◆ **Assigned task**: The result should be the lines from the one holding "Screen dimensions: 379x171" to the end of the records below, repeated exactly. No pictures.

[Dataset records]
=== Begin Enclosure ===

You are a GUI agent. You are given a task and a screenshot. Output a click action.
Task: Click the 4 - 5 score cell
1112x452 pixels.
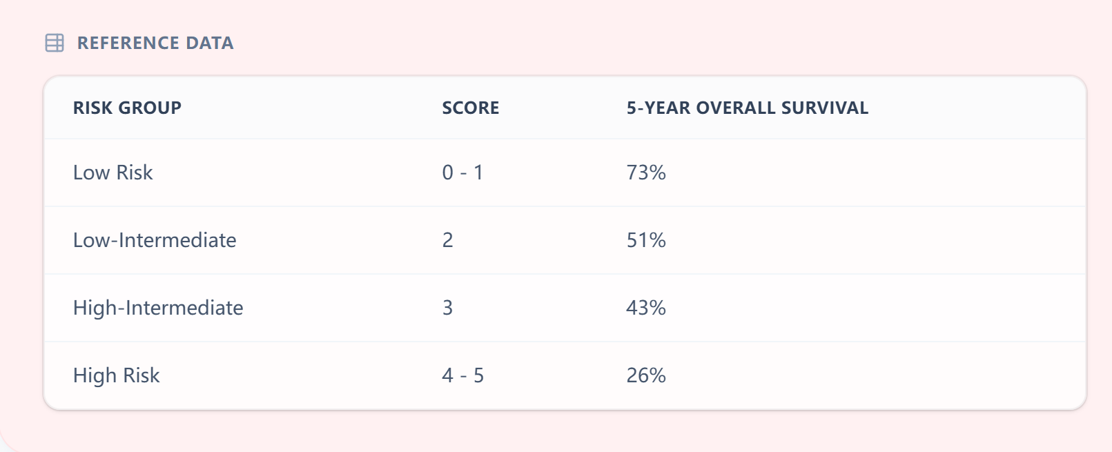[462, 375]
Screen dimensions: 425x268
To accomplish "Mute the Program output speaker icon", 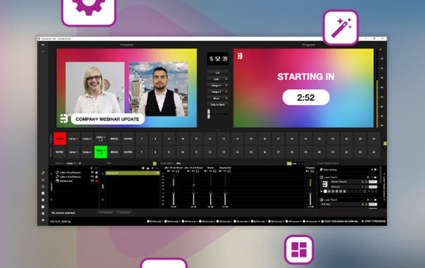I will (308, 170).
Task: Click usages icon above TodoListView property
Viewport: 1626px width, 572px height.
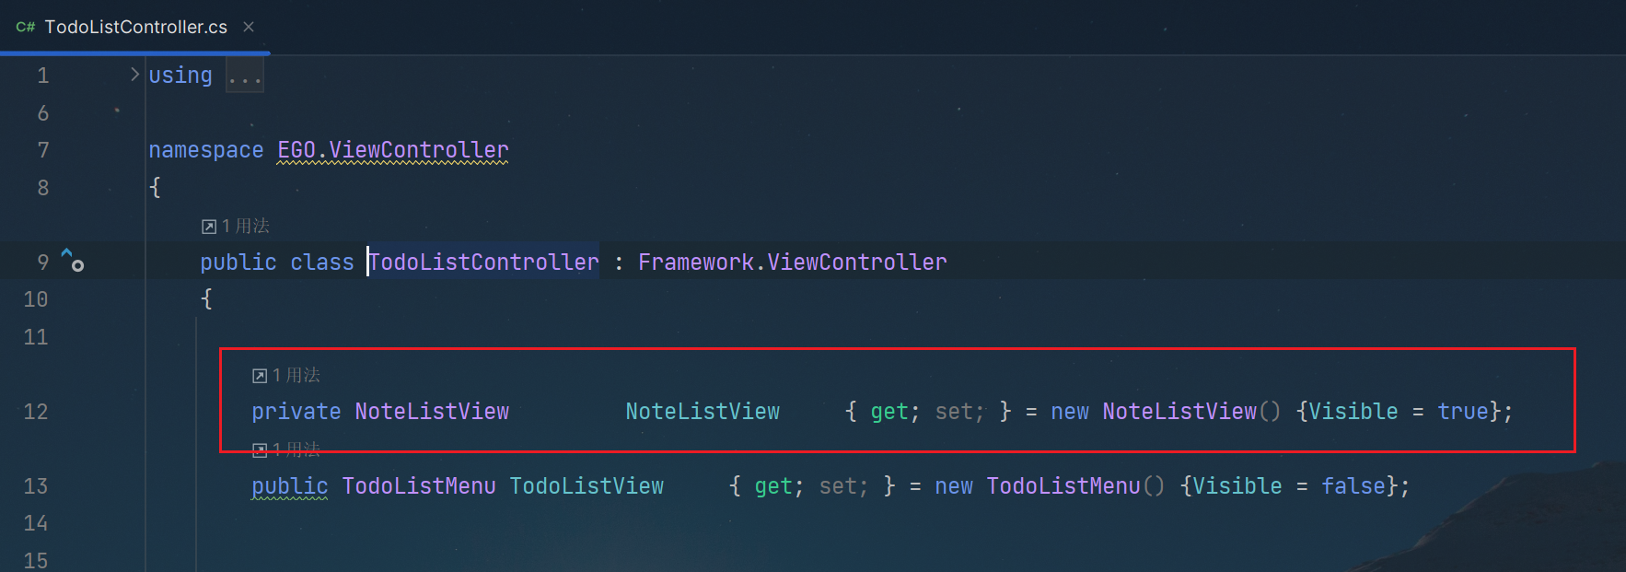Action: click(260, 450)
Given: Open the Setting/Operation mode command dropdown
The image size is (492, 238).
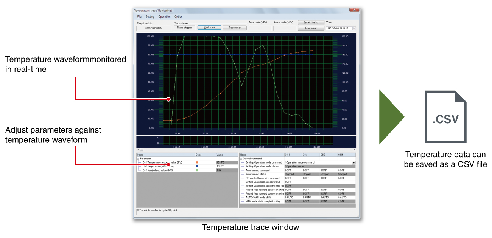Looking at the screenshot, I should click(354, 162).
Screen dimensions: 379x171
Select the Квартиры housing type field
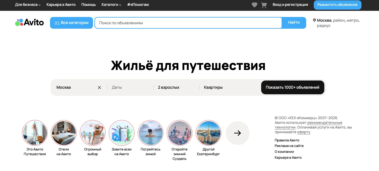point(213,87)
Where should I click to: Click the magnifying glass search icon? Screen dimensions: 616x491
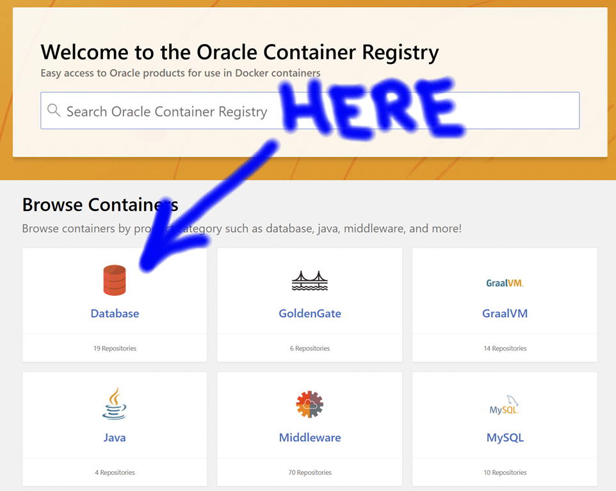pos(54,111)
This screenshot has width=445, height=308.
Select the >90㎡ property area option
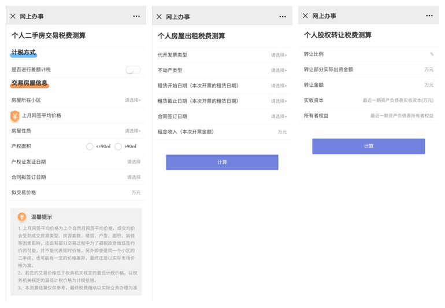point(118,146)
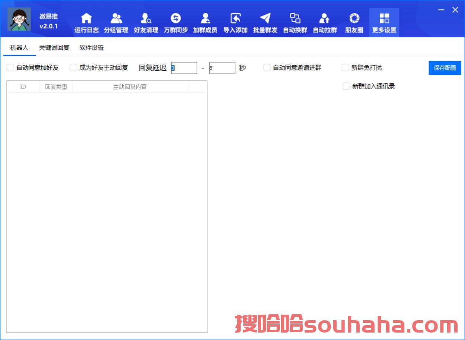The image size is (465, 340).
Task: Open 批量群发 paper plane icon
Action: coord(265,19)
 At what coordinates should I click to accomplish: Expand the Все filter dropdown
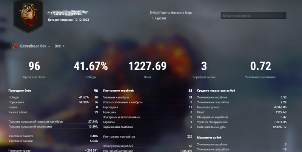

=== End Enclosure ===

◆ **Final answer**:
Screen dimensions: 379x171
Select the Квартиры housing type field
point(213,87)
Where should I click to: Click the magnifying glass search icon? Screen dimensions: 616x491
pos(54,111)
This screenshot has width=445, height=308.
Select the >90㎡ property area option
point(118,146)
The image size is (465, 340).
Task: Open 批量群发 paper plane icon
Action: coord(265,19)
 At what coordinates should I click to accomplish: Expand the Все filter dropdown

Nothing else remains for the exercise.